Written by Dr Erna Putz
Translated by Michael Duggan
The jung farmer and family man became one of the outstanding figures of Christian resistance to National Socialism. He refused not only any support for the Nazi party (NSDAP), but also declined to fight in the German army in the war started by Germany. The consequences of his decision were clear to him and his family from the start; everyone hoped that the war would end before he was called up.
In the two years between his first experiences in the German army and his
second call-up, he looked for a way out of the conflict of conscience
between his family responsibility and his knowledge that supporting this
war would involve great personal guilt. He found guidance and help in the
Bible and in the example of figures such as Thomas More and Nicholas of
Flüe (1st Footnote : Nicholas of Flüe, Brother Klaus 1417-1487. Swiss hermit
and mystic. he left his wife Dorothea, and his ten children and lived as a hermit for 20 years. In 1481 Brother Klaus prevented a Swiss civil war. ).
In his wife, Franciska, he had an understanding companion; their strong mutual relationship and love were a crucial human support in the crises before and during his imprisonment.
A childhood in poverty and hunger
On 20 May 1907 the unmarried farmer's maid Rosalia Huber bore a son, Franz, in St Radegund. As servants, she and the child's father, Franz Bachmeier (2labjegyzet:Franz's father was killed in the First World War), were too poor to get married. The child remained in the care of his grandmother, Elisabeth Huber, who though poor was an affectionate woman with wide interests. For seven years Franz Huber attended the primary school in St Radegund, where a teacher taught up to 70 children aged from 6 to 13 simultaneously in one room. During the First World War there was widespread hunger in that region. In retrospect, Franz felt more hurt at being disadvantaged at school as a poor child than at the hunger.

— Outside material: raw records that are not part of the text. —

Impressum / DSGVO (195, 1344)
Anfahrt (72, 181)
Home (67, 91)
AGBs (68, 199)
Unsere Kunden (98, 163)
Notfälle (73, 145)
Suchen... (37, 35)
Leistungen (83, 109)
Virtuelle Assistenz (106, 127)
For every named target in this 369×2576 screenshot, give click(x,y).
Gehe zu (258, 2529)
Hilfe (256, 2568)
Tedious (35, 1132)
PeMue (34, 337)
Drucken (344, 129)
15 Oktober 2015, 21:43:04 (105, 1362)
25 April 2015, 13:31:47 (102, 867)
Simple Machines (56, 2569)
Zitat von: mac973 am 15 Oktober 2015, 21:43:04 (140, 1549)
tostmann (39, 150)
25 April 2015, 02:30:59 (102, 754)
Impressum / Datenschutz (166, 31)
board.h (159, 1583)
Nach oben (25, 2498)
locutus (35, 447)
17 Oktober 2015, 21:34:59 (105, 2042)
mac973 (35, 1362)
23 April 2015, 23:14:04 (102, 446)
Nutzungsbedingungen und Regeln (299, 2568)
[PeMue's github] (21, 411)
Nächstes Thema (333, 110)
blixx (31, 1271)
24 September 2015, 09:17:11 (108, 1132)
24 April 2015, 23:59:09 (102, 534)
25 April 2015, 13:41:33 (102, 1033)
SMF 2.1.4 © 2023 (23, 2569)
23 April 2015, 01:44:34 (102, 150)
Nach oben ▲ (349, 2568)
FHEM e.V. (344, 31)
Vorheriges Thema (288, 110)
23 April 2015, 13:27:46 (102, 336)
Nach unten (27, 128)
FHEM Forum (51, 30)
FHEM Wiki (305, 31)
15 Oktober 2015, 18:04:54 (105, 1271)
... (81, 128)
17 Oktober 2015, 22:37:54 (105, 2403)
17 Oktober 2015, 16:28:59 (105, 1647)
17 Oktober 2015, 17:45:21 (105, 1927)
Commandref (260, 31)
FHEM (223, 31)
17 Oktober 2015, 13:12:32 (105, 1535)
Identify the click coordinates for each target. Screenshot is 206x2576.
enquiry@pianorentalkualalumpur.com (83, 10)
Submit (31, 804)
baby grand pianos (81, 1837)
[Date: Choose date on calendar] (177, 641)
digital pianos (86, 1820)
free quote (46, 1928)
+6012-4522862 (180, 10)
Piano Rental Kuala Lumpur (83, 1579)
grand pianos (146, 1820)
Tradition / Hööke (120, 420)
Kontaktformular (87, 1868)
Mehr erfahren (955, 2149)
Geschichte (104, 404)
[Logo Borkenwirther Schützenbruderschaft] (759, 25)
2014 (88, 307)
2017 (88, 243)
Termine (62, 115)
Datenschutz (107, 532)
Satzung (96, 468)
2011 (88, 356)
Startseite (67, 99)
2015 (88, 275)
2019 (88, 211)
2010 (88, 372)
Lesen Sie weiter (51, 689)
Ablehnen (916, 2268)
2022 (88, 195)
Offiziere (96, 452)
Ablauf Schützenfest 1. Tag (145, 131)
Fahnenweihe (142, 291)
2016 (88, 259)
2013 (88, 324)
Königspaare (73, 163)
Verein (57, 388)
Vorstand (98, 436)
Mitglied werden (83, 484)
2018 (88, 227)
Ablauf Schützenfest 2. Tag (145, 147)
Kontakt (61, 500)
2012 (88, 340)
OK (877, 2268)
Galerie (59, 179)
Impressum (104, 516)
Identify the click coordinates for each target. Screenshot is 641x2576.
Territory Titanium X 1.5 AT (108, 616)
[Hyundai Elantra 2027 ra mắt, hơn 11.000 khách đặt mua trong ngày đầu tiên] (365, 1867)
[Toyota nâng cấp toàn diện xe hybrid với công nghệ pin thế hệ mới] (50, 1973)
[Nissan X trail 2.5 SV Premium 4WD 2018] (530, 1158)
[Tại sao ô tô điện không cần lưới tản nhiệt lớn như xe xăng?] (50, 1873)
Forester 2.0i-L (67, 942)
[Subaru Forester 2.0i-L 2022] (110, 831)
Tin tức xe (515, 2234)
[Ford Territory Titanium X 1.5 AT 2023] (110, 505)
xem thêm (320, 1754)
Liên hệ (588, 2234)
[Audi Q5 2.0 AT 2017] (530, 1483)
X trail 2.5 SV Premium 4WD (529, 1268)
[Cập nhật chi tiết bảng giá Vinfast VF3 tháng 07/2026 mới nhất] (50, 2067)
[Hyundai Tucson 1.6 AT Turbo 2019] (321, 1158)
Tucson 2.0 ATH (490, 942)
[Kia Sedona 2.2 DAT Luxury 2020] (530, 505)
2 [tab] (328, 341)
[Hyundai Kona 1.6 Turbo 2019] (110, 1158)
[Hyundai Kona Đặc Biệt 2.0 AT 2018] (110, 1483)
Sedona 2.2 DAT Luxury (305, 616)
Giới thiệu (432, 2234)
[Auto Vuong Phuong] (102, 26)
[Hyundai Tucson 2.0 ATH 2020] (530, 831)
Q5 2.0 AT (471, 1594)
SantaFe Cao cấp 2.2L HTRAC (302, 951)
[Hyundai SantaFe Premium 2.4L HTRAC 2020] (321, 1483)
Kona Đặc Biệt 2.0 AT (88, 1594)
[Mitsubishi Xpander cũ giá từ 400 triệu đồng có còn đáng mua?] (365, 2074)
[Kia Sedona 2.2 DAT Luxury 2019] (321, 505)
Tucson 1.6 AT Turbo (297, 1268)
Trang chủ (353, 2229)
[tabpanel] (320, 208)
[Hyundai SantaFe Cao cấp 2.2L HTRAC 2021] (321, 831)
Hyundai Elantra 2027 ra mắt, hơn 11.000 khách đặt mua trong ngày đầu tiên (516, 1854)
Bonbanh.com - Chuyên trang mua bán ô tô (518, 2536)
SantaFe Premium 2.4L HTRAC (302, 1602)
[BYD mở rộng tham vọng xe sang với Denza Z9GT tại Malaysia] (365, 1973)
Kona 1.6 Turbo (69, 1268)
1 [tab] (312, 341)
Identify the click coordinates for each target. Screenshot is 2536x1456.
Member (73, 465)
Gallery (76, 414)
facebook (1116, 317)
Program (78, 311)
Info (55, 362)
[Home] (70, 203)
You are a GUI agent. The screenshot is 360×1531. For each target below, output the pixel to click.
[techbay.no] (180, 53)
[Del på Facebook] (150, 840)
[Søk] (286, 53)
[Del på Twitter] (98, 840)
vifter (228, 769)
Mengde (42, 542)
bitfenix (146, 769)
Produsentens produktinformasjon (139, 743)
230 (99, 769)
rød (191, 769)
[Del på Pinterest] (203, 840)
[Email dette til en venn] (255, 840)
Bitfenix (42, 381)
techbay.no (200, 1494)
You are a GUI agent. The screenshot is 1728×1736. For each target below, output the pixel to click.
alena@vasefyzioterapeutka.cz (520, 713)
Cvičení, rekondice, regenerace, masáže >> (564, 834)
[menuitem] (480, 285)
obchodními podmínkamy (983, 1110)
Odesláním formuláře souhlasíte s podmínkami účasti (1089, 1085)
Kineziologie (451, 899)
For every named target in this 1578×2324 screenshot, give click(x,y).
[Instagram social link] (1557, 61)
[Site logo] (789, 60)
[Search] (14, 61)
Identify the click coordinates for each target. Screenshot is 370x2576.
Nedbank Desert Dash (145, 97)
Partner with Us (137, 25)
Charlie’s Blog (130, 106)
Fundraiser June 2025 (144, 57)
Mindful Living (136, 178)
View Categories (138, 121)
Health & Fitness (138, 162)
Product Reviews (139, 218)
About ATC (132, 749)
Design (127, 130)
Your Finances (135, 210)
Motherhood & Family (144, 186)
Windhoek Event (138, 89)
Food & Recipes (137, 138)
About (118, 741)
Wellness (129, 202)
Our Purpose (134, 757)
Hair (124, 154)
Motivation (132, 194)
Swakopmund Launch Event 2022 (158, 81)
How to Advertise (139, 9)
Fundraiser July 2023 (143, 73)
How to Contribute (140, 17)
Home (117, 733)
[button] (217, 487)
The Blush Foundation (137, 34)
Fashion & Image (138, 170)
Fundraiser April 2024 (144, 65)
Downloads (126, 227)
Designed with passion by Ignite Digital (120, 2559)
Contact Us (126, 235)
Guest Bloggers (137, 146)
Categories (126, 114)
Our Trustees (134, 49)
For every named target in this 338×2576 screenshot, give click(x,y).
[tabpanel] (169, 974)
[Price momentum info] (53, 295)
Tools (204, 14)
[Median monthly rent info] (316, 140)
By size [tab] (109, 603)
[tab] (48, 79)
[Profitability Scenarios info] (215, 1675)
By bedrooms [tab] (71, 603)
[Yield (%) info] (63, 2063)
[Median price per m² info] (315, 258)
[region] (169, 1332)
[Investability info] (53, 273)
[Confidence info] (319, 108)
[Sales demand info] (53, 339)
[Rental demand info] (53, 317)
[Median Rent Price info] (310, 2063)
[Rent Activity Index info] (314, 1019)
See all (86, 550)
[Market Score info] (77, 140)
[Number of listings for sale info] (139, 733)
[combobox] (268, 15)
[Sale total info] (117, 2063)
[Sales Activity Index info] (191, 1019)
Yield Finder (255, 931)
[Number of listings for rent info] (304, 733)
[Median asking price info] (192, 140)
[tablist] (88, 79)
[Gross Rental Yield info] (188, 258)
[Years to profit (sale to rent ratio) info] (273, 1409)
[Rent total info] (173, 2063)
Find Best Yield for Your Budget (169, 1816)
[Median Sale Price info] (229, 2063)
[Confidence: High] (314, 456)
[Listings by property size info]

When his mother married, the situation suddenly improved. She married the farmer, Heinrich Jägerstätter, who adopted his wife's child on marrying, so from February 1917 he became Franz Jägerstätter. Now, on the farm, there was enough to eat. There was reading too, because Franz's step-grandfather subscribed to a newspaper and possessed many serious books. Little Franz became an enthusiastic reader. Reading, informing oneself, he later told his godson, was very important: "People who don't read will never be able to stand on their own feet and will all too easily become a football for the opinions of others."
At the age of 20, Franz Jägerstätter began three years of work in the Steiermark iron ore industry.
The unusual situation in St Radegund
The 500-strong community by the River Salzach in the western part of Upper Austria was known until the 1930s for its Passion plays. In 1933 they proved a failure due to Hitler's seizure of power in Germany and the subsequent closing of the border.
This may partly explain why, in St Radegund in 1938, after troops marched into Austria, there were no Nazis - till then illegal - and therefore why no one wanted the post of mayor. Franz Jägerstätter was among those who were asked in March 1938 whether they would accept the office. But it was quite clear to him that any co-operation with the new rulers would be incompatible with his religious faith. Only when the appointment of a commissioner from outside was threatened did another farmer express willingness to be mayor.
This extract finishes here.